If there’s one thing Another Life has excelled in, is capping nearly every episode with harrowing cliffhangers. Disappointing as it was, the last five minutes of “How the Light Gets Lost” were amazing, a perfect springboard for “Heart and Soul”. The chaotic first half of the show is a race against time as Niko, Cas, and the others battle not-Sasha and his control of the Salvare. Time is closing in as the Achaia-possessed Sasha looks to overheat the particle accelerator and make the big ship go boom. It’s here where Sasha’s willingness to participate in the Achaia’s plans to destroy the ship comes into question. Is he in full or partial control of his actions? Why would he be so compliant in destroying the ship when he himself will perish? Did the Achaia promise him something that the series has erroneously left out? It’s a major question and one of the few issues in an otherwise tension-heavy episode that re-establishes the positive swing of Another Life after the cavernous drop in quality from last episode.
A major impediment to Niko regaining control of the Salvare is William’s absence. It’s not just that he’s on the fritz, rather not-Sasha used the AI’s janky response to Niko’s rejection to have William turn himself off on the promise of a system-cleansing reboot. Obviously, that does not happen but, after ordering the waking crew off the boat when not-Sasha’s plan to steer the Salvare into a black hole becomes clear, Niko makes a desperate attempt to contact William using the soma tube.
Somehow she’s able to reach the AI as his stands on a beach in serenity as waves lap against rock and shore. Their conversation plays out like all-too many dramas: one person apologizing to the other for breaking that person’s heart. Yet too much of their relationship is overly melodramatic, with Niko proclaiming how sorry she is (something she does way too often) and the spurned William lost in his feelings, unable to separate them from his need to do the damn job. In some ways, it’s very human of him but also shows that blinding weakness in his programming. In the case of William, there is truth to being ‘too human’ and the programmers’ inability to draw safeguards in case this one-of-a-kind AI would be overwhelmed by emotion is a major swing-and-miss. Complaining aside, Niko’s able to pull William from the depths of his despair and he regains control of the ship. His relationship—as it is—with Niko may be forever damaged, but so long as he does his job, it doesn’t matter.

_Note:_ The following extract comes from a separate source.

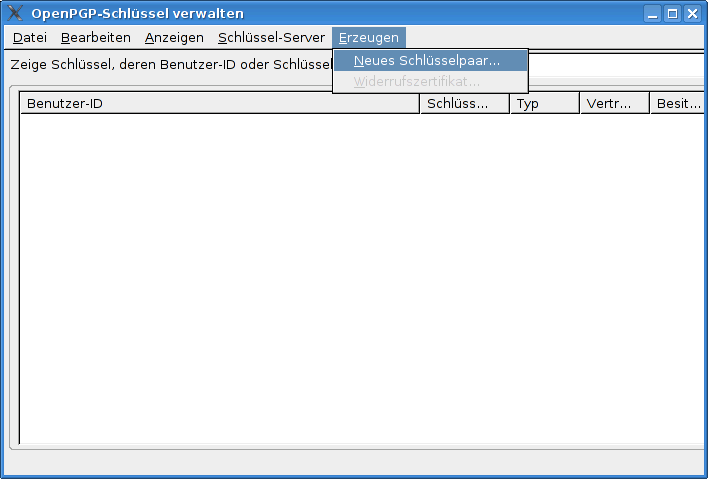Maximize the OpenPGP key manager window
The width and height of the screenshot is (708, 479).
coord(672,14)
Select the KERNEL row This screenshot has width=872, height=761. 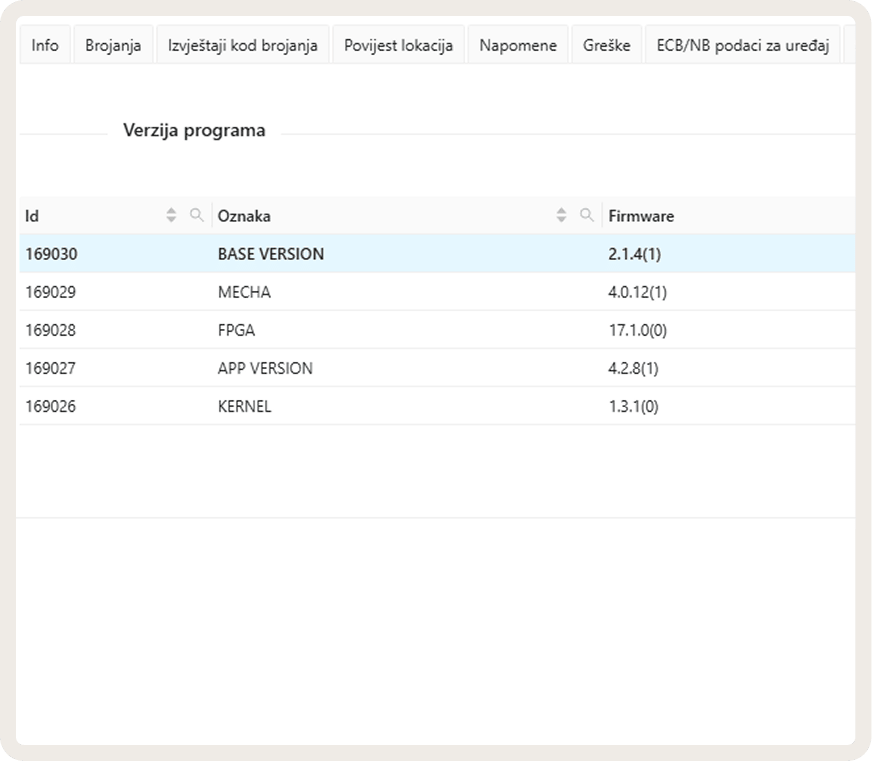pyautogui.click(x=437, y=406)
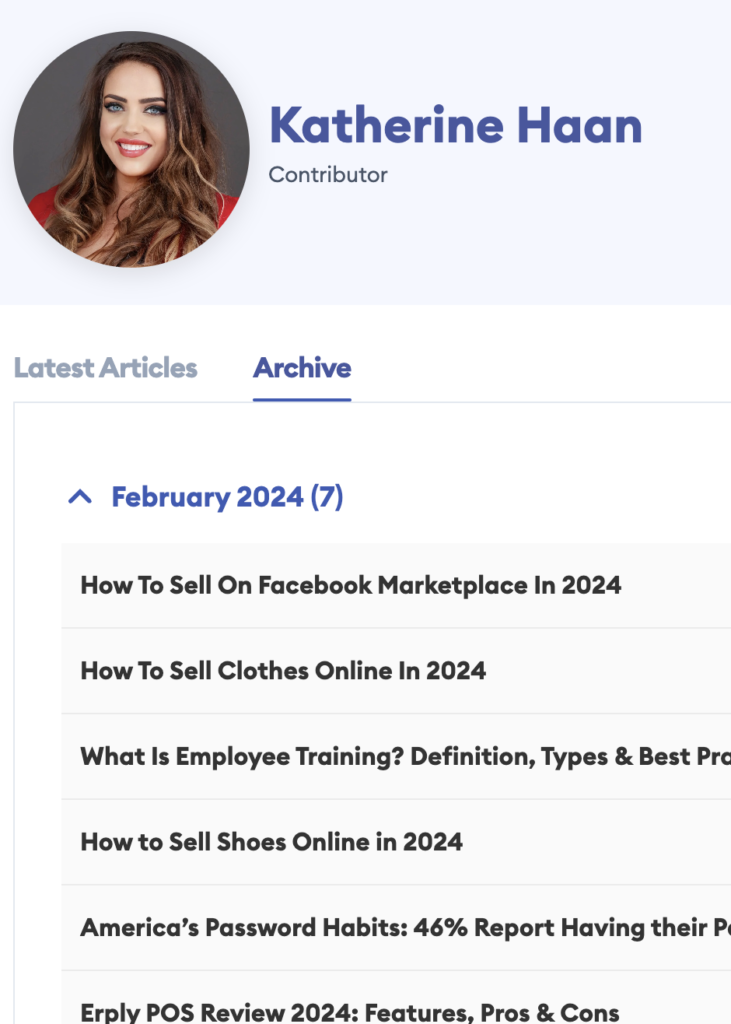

Back on Earth, Erik is still dealing with Jana’s illness. The poor girl’s rapid onset of leukemia has stumped doctors and her only hope is a bone marrow transplant. It’s still somewhat mind-blowing that a society which has cracked the faster-than-light equation doesn’t have the medical capabilities to scrub a bit of cancer from a little girl! It’s another one of those things that are in such diametric opposition. But it has to be that way, otherwise there would be no reason for Erik to plot with not-Harper (she too has become one with the Achaia) to free her so that she can make good on her promise to cure Jana. Her suggestion that the aliens liked him or that the injury they have set upon Jana was an accident, while sounding sincere, just feels as if it’s only part of the story. Any way you look at it, Erik’s going to risk it all and whether that is good or bad for humanity is an answer the finale will hopefully provide.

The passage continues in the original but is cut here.